Whole genome sequence analysis

The extracted genomic DNAs from the parent strain (BW38029) and the AEC-resistant strain (AEC28) were quantified with Qubit (Thermo Fisher Scientific, Waltham, MA). A next-generation sequencing library was constructed for each genome using the Nextera DNA Library Preparation Kit (Illumina, San Diego, CA) according to the manufacturer’s instructions. The genome libraries were sequenced using MiSeq (Illumina) with MiSeq Reagent Kit v2 or v3 (Illumina). Sequencing data processing of BW38029 and AEC28, as well as sequencing data from the Sequence Read Archive (SRA), was performed with CLC Genomics Workbench v 10.1.1 (Qiagen, Hilden, Germany). This process included trimming, mapping, and variants calling against the reference genome of E. coli BW25113 (GCA_000750555). Reads bases not matching in the alignment were scored as variants. The coverage table files and the variants table files were exported from Genomics Workbench and retained for further analysis. These files were converted into a FASTA file of synthetic sequences with custom scripts. These scripts generate the sequences of homozygous SNPs from the data of coverage and variants.
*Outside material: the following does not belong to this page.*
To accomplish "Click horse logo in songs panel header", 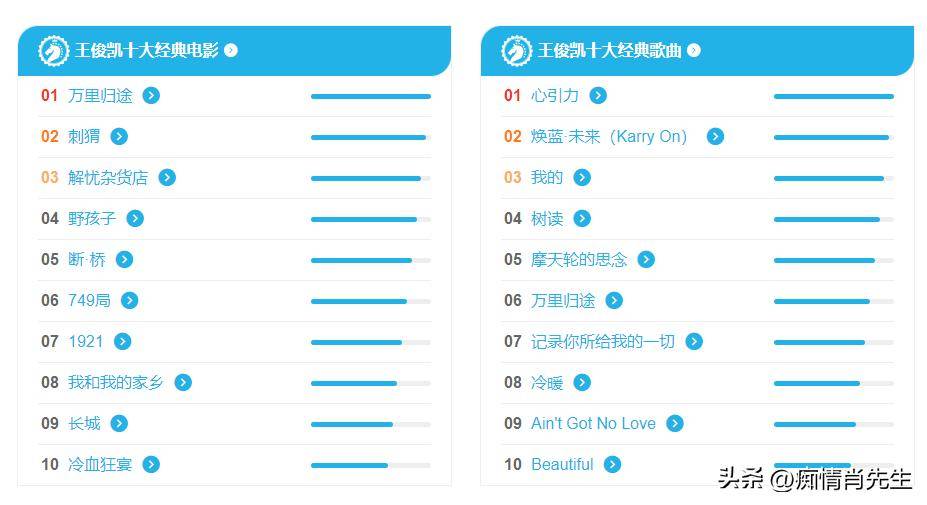I will pos(516,50).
The sequencing data were deposited to DNA Data Bank of Japan (DDBJ) sequence read archive (DRA). The accession numbers of strains BW38029 and AEC28 are SAMD00324911 and SAMD00324912, respectively.
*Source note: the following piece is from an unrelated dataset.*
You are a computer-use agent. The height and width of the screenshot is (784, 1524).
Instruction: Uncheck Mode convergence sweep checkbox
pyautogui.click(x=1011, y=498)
Construction of E. coli strains expressing the ThrA variants

To construct strains expressing the G474D and C554Y ThrA variants, an open reading frame (ORF) of thrA in the genomic DNA was replaced with the mutant genes, thrAG474D and thrAC554Y (corresponding to G474D and C554Y substitutions, respectively), using λ-red recombination system (Datsenko and Wanner 2000). The thrAG474D and thrAC554Y genes were amplified using the genomic DNA of AEC28 and AEC106 as templates with primers thrA_in_fusion_fw (5′-TCG AAT TCA AAG GAG GTA CCC ACC ATG CGA GTG TTG AAG TTC GG-3′) and rv (5′-GAG ACA ACT TCT AGA TCA GAC TCC TAA CTT CCA TGA GAG GG-3′). The amplified DNA fragments were sub-cloned into pSF-OXB1 vector (OXGENE, Oxford, UK) using by In-Fusion HD Cloning Kit (Takara Bio, Shiga, Japan). After the nucleotide sequences were verified, the DNA fragments including the thrA ORF were obtained by digesting with BamHI and EcoRI and then ligated into the same sites of pK18mobSacB vector (Kvitko and Collmer 2011) resulted in pKMS_thrAG474D and pKMS_thrAC554Y. These plasmids were linearized by digestion of SspI for pKMS_thrAG474D and MunI for pKMS_thrAC554Y, respectively. BW38029 harboring pKD46 (Datsenko and Wanner 2000) was cultured in LB medium including arabinose to induce the gene expression of λ-red recombinase and then transformed with the aforementioned linearized DNA. Single crossover strains, which harbor the full length of pKMS_thrAG474D and pKMS_thrAC554Y in the thrA locus by homologous recombination, were selected by growth phenotype (kanamycinr and sucroses) and confirmed by PCR analysis. To induce second-time recombination, single-crossover strains were grown to an OD600 of 0.8, and then harvested cells were spread onto LB medium (without NaCl) containing 100 g/L sucrose. Double crossover strains were picked up by growth phenotype (kanamycins and sucroser), and objective strains, which harbor thrAG474D and thrAC554Y in the thrA locus, were selected by PCR analysis from double crossover strains (G474D and C554Y, respectively). Replacement of the thrA ORF to thrAG474D and thrAC554Y was confirmed by DNA sequencing.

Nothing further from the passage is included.